(EXERCISE INPUT)
____________________

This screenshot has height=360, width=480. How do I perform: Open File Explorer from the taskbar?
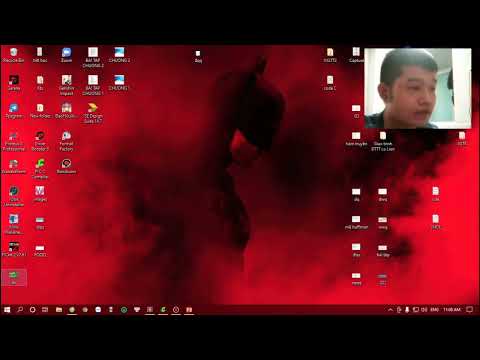(59, 310)
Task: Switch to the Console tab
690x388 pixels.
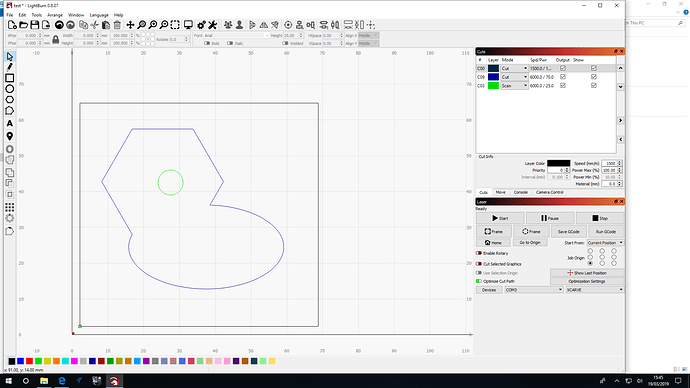Action: coord(521,192)
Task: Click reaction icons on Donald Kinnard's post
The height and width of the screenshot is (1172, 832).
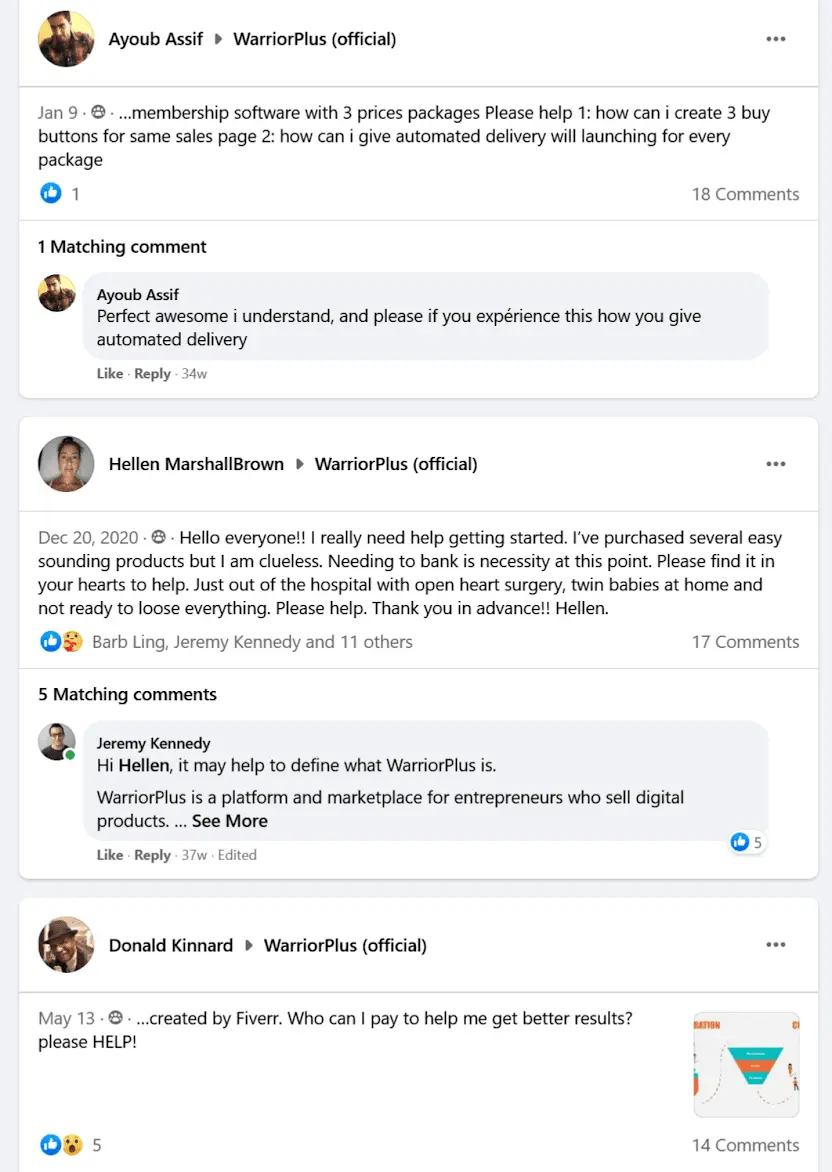Action: 61,1145
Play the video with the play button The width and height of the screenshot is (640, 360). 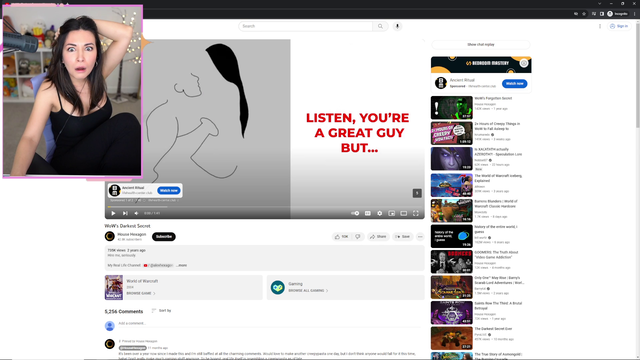tap(113, 213)
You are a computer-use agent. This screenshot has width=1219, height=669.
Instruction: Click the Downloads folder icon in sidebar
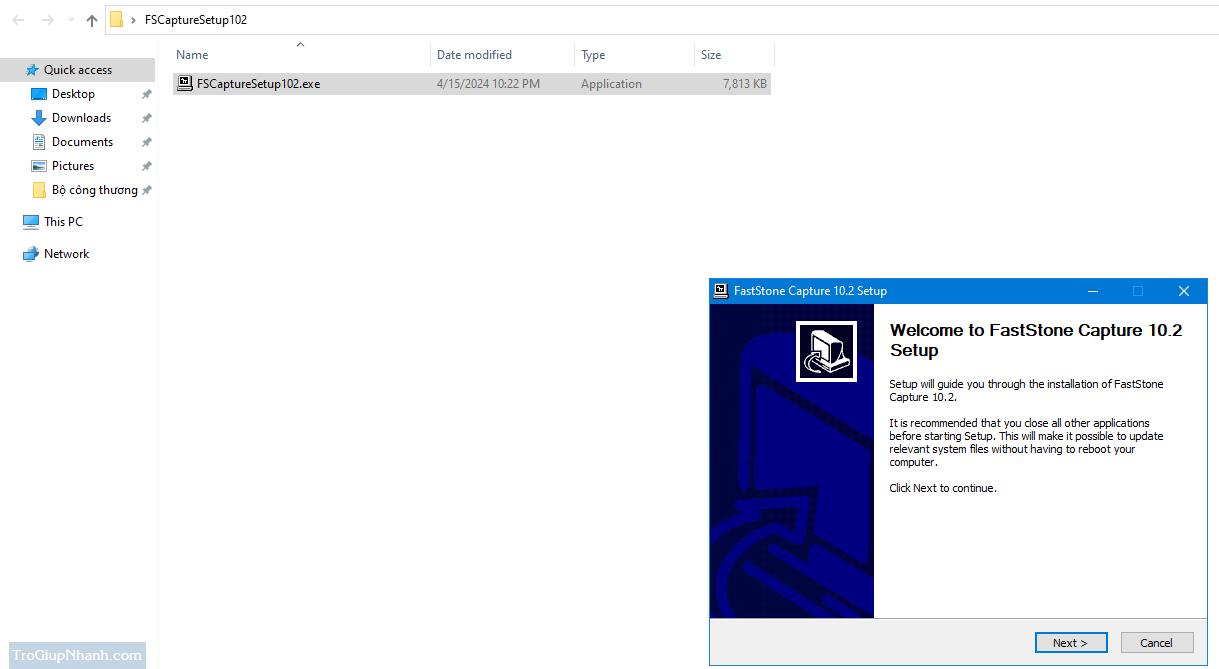pos(39,118)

____________________

(YOUR GOAL)
The lines to write out run from the one containing "You are a computer-use" through the final line of the material above, both included; write them out exactly, with no pictures.

(EXERCISE RESPONSE)
You are a computer-use agent. This screenshot has width=1219, height=669.
Instruction: Click the Downloads folder icon in sidebar
pos(39,118)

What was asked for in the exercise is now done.